§ SOURCE:

+ + + +

TWO years on from what was suppose to be a historic changing of the WA beef industry, the WA Beef Council is still under pressure to perform.
Farm Weekly has discovered the council, which was supposed to help save the State's beef industry from a crisis, has struggled to have a significant impact, despite a $500,000 allocation from the Cattle Industry Compensation Fund (CICF).
At the time of the WA Beef Stocktake Report, Mike Norton was the committee chairman, and he said the council was not operating the way it was designed to.
"I am not actually too sure exactly what the council is doing or where it is going," he said.
"It certainly didn't finish up the way the committee had envisaged."
Mr Norton said Agriculture and Food Minister Terry Redman had hijacked the report and admitted he felt sorry for the individuals on the committee because the way the council was structured, it was unlikely to achieve results.
"The individuals are there with the best intentions because they are trying to get a good outcome but you have got a model which is virtually hijacked by the Minister," Mr Norton said.
"Mr Redman likes to say that it is a whole of industry committee but it's not a whole of industry committee.
"The Minister took control of the formation of the council and it was always going to struggle.
"I think it needs to be disbanded and started again.
"It loses horsepower if you don't have groups like Pastoralists and Graziers Association (PGA) and WAFarmers involved on the council.
"It is basically a government-run committee even though the government denies it."
Mr Norton said the PGA and WAF didn't support the council being funded out of the Cattle Compensation Fund in the first place.
"Yet the Minister went and did it anyway and that doesn't create a very good environment to drive a committee," Mr Norton said.
"In the model we (the WA Stocktake Committee) had, WAF and PGA were very much part of the committee, but as soon as Mr Redman hijacked it, he wanted a skills-based committee, he didn't want agri-political personnel on it and we just got written out of the script overnight."
Earlier this year the WA Beef Council announced it had become incorporated, in the hope it could progress projects quicker.
Mr Norton said since the council had become incorporated nothing had changed.
"At the end of the day the councils are driven by the personalities which are on them," he said. "But the problem is that none of them are answerable to anybody and they are all pushing their own agenda.

+ + + +

[Item coordinate data]
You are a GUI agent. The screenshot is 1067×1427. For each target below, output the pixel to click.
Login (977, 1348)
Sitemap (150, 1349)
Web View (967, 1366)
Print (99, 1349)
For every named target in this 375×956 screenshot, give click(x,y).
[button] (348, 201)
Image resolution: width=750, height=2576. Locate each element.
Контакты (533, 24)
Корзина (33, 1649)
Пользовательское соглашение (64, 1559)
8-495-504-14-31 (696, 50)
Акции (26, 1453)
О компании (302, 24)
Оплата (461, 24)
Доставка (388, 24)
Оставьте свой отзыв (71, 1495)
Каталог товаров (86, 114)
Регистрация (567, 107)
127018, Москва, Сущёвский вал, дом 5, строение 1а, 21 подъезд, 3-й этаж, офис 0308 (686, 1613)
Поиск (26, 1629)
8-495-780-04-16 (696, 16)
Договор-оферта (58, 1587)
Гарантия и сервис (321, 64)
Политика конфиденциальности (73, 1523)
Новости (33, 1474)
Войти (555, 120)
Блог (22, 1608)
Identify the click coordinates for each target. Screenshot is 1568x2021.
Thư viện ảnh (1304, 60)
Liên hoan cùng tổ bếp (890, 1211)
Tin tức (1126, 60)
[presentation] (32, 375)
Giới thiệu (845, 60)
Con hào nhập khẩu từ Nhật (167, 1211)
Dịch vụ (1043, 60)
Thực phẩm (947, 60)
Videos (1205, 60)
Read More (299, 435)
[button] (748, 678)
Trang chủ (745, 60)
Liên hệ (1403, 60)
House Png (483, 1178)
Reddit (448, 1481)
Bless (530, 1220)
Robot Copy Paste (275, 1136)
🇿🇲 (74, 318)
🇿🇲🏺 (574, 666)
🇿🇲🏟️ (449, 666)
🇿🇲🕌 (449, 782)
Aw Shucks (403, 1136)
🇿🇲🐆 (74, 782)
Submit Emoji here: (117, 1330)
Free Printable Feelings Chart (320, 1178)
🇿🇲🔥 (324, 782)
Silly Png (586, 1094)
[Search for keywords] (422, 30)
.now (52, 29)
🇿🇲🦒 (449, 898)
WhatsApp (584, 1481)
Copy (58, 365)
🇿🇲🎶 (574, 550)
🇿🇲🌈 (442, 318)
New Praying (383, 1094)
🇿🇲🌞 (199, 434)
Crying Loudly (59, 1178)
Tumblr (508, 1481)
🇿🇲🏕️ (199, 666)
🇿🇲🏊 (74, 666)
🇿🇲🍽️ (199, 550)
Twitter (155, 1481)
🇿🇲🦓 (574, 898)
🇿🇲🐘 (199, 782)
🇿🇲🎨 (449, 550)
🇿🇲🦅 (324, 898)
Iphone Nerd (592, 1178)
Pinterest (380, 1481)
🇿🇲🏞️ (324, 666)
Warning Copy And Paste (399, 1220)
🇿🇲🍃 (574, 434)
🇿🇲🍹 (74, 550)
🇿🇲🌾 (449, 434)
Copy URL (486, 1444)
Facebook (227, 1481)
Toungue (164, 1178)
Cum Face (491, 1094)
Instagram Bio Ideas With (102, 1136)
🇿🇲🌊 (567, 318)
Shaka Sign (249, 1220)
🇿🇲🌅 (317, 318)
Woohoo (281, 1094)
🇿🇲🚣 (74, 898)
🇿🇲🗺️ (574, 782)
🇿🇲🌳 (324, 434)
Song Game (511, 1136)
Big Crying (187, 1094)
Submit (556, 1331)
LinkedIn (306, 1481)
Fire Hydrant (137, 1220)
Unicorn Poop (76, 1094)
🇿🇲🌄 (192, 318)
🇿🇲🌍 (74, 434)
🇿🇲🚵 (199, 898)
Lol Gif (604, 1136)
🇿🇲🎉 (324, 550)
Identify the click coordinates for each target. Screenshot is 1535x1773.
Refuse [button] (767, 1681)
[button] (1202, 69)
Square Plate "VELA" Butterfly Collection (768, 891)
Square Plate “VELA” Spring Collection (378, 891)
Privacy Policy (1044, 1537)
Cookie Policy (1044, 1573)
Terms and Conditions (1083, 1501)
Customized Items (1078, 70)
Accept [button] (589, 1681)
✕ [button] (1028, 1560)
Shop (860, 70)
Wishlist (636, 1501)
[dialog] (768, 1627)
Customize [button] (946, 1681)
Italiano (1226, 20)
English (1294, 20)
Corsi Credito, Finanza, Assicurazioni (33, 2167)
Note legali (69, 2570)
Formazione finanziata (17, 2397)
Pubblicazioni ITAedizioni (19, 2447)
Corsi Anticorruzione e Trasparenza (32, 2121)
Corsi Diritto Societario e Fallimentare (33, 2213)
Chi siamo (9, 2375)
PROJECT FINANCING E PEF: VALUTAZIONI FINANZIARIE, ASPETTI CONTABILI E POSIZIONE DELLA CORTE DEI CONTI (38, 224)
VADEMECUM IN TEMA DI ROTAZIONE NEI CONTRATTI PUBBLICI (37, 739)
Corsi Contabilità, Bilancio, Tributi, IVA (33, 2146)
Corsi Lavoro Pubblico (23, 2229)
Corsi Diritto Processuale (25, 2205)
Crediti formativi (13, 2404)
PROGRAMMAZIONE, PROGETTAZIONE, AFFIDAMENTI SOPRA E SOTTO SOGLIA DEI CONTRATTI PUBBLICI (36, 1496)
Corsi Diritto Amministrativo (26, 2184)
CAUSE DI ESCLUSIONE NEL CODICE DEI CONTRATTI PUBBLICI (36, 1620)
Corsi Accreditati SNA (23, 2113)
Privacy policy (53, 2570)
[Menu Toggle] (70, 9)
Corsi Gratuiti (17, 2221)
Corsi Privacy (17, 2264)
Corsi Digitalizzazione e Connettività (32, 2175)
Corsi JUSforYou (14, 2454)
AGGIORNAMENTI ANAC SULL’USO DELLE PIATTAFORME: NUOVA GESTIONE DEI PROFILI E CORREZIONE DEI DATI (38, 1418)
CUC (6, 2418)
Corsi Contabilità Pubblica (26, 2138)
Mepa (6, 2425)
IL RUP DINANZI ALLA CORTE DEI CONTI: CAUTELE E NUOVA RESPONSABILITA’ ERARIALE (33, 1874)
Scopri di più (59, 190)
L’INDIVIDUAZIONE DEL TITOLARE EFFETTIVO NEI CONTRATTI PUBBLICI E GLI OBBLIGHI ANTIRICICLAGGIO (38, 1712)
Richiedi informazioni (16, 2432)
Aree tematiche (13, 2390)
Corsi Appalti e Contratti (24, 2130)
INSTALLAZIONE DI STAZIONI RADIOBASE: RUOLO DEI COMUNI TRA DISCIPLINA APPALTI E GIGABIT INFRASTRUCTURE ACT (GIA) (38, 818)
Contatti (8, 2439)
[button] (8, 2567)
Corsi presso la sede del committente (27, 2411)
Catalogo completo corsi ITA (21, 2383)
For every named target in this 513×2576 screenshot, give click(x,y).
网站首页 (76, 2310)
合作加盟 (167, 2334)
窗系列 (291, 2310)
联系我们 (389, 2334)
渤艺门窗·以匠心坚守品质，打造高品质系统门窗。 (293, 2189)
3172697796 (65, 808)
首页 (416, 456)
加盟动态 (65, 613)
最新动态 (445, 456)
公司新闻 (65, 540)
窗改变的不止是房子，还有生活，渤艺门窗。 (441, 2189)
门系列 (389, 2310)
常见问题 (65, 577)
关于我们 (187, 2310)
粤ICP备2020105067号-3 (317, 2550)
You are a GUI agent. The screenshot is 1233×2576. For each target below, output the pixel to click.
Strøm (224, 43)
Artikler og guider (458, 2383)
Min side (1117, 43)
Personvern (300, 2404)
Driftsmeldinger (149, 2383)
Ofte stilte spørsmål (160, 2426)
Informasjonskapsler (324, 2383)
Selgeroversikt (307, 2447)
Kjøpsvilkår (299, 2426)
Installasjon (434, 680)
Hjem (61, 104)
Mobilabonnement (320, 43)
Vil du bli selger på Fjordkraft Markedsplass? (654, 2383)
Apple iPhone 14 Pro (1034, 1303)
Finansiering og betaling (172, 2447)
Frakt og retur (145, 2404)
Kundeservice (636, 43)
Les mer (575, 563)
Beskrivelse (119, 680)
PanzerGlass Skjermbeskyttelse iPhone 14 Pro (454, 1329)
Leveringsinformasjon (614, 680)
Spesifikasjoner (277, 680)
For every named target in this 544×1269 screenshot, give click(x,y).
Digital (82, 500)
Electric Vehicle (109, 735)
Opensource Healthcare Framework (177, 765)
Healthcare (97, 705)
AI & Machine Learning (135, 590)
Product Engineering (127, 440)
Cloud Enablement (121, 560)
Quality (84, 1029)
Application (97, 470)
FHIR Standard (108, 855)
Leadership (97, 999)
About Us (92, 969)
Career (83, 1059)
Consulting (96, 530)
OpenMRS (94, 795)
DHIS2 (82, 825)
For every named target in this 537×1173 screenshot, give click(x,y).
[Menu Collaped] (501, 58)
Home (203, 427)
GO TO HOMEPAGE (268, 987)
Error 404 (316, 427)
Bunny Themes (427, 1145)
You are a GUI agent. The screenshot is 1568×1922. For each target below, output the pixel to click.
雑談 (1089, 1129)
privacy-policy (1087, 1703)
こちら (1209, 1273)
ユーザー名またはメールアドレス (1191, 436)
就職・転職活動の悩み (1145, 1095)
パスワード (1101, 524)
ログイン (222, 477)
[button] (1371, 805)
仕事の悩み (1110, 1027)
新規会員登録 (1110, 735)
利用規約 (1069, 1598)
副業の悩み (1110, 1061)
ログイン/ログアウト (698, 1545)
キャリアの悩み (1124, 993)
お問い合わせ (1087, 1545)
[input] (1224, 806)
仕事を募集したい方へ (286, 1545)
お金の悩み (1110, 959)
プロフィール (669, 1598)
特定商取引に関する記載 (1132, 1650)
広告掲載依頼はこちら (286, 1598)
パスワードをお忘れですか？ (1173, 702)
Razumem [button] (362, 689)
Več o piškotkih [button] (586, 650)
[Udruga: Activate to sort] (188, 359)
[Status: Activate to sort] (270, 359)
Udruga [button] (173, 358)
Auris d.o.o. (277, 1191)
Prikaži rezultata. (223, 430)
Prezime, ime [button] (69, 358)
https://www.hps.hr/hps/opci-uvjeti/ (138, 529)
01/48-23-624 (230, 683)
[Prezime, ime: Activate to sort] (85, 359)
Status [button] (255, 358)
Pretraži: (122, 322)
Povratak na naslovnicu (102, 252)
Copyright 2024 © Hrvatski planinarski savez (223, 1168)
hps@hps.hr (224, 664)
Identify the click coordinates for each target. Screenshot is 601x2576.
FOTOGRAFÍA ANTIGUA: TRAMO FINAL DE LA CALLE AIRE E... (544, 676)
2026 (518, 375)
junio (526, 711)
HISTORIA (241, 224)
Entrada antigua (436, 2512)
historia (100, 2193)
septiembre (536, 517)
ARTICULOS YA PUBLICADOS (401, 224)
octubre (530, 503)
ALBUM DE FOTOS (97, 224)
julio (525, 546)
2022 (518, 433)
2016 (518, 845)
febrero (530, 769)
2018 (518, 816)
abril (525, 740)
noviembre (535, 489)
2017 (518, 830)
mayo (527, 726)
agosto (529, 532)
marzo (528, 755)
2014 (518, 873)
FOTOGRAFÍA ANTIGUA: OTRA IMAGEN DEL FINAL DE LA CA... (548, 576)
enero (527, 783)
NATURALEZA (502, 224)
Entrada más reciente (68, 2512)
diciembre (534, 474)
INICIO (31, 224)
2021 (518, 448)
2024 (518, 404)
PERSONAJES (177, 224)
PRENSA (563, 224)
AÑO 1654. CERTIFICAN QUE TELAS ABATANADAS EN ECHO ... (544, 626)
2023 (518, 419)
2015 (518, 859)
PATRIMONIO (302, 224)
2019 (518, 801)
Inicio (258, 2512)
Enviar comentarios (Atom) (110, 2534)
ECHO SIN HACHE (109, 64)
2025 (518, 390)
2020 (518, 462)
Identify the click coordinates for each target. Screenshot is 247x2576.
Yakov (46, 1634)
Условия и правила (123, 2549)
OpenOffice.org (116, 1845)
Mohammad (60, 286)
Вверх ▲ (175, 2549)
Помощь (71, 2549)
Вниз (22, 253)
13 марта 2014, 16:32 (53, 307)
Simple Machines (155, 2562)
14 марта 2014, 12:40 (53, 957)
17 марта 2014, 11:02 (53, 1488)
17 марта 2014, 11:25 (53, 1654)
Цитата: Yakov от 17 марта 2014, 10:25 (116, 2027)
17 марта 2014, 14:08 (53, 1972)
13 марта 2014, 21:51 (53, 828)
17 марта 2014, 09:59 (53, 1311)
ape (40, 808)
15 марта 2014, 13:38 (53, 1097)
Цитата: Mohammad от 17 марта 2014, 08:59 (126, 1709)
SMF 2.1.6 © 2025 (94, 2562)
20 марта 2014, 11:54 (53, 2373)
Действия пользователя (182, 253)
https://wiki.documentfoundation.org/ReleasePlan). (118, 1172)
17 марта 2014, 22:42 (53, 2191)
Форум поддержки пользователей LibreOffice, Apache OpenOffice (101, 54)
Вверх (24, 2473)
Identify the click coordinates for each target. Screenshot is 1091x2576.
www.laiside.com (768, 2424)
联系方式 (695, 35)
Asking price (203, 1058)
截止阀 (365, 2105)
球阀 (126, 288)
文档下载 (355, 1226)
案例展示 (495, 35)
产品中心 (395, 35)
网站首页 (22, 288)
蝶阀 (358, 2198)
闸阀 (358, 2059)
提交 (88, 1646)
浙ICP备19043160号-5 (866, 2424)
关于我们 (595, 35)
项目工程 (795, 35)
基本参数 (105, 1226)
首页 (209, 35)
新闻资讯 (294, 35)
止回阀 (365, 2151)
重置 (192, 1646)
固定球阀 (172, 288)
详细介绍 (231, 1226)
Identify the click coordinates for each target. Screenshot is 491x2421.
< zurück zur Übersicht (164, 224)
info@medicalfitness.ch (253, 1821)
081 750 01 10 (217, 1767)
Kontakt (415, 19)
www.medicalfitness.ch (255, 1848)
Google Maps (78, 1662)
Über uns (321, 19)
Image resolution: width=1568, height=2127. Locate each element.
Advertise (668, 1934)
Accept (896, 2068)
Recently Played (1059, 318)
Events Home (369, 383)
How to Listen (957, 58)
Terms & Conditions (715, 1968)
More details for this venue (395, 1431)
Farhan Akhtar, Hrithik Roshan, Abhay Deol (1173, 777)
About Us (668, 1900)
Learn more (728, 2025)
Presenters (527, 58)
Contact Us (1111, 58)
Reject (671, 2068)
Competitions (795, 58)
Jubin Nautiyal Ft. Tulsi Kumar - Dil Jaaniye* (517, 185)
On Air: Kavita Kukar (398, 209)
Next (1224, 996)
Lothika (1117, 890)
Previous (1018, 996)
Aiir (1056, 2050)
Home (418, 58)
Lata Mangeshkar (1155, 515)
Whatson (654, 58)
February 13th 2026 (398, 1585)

+ + + +

§ EXERCISE TASKS:
- A) In the beef council article, how much did the council receive from the Cattle Industry Compensation Fund?
- B) Duplicate a passage of the beef council article: begin at the words "TWO years on" and stop after "Compensation Fund (CICF).".
- C) Continue the WA Beef Council article from its final sentence.

§ TASK-BY-TASK RESULTS:
- A) A $500,000 allocation.

- B)
TWO years on from what was suppose to be a historic changing of the WA beef industry, the WA Beef Council is still under pressure to perform.
Farm Weekly has discovered the council, which was supposed to help save the State's beef industry from a crisis, has struggled to have a significant impact, despite a $500,000 allocation from the Cattle Industry Compensation Fund (CICF).

- C)
"They all mean well and they are trying to do the right thing but there is no real person where the buck stops.
"There is no real structure to it all.
"But with your two producer organisations, there is a bit of structure and there is a process and we do form policy in a fairly democratic way and we do have linkages nationally and that's what you have got to have."
Red Meat Action Group chairman Gary Buller reinforced Mr Norton's comments saying Mr Redman made political appointments with producers' money.
"I think the Minister did hijack the WA Beef Council in regards to the recommendations from the WA Beef Stocktake report," Mr Buller said.
"It became a political appointment by the Minister when in fact the Beef Council was being funded by beef producers out of the CICF.
"That's an industry fund and not something which the government is contributing to nor a fund that the government should have its hands on yet.
"They have taken the money to not only fund the Stocktake Report but also taken the money to fund the beef council.
"It was cattle industry funds and it should have been cattle industry which decided the chair of the council and that hasn't been done and I think it was fundamentally flawed from the outset."
Mr Buller said he believed it was partly the structure and a small section of the personnel which had impacted on what the council had achieved so far.
PGA president Rob Gillam told Farm Weekly the lobby group was always against the implementation of the Stocktake Report but had tried to be positive.
WA Beef Council chairman Tony Hiscock said the beef council's decision to become incorporated would allow a greater degree of independence to speed up its process and get things done.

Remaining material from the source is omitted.